FLX Bio, Inc., a biopharmaceutical company focused on the discovery and development of oral small-molecule drugs to activate the immune system against cancer, today announced the completion of a $60 million Series C private financing. The financing included new investments from GV (formerly Google Ventures) and other undisclosed investors as well as existing investors including The Column Group, Kleiner Perkins, Topspin Partners and Celgene Corporation.
“With a discerning syndicate of investors committed to our science, our strategy and our team, we look forward to using the proceeds of this Series C financing to advance our robust pipeline of small molecule immuno-oncology compounds focused on regulatory T cell and tumor myeloid cell modulation,” said Brian Wong, M.D., Ph.D., President and CEO. “In addition to initiating Phase 1 testing for our lead molecule FLX475, a highly potent and selective oral CCR4 antagonist for the treatment of cancer, we intend to select a clinical candidate targeting USP7 and continue advancement of our GCN2 program, with all three programs representing differentiated and important mechanisms to stimulate an immune response within the tumor microenvironment.”

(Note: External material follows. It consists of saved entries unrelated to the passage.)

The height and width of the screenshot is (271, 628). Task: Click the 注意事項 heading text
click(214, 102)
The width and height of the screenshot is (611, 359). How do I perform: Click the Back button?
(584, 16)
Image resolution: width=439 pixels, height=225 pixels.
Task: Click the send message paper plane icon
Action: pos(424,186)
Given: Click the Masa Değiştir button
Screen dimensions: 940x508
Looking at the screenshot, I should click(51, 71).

Initiation of Phase 1 Clinical Study of FLX475, CCR4 Antagonist
In addition to announcing its financing, FLX Bio recently dosed its first subject in a Phase 1 clinical trial for FLX475, a best-in-class, oral small molecule antagonist of CCR4. The company’s strategy is to accelerate early clinical development in cancer patients by first rapidly obtaining pharmacokinetic, pharmacodynamic, and preliminary safety data in healthy volunteers. Findings from the healthy volunteer study will enable a more focused and efficient Phase 1 study in cancer patients, potentially resulting in faster achievement of clinical proof of concept.

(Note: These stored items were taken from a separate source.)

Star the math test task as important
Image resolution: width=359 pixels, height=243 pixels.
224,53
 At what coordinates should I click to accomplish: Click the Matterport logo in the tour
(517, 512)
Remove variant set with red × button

“We are pleased to move our lead program forward into the clinic,” commented Bill Ho, M.D., Ph.D., Chief Medical Officer of FLX Bio. “Regulatory T cells are highly potent suppressors of the adaptive immune response and their presence in most tumors are correlated with a poor prognosis. With very few agents in development selectively inhibiting these cells, we believe targeting CCR4 represents a differentiated and exceptionally promising approach to treating cancer.”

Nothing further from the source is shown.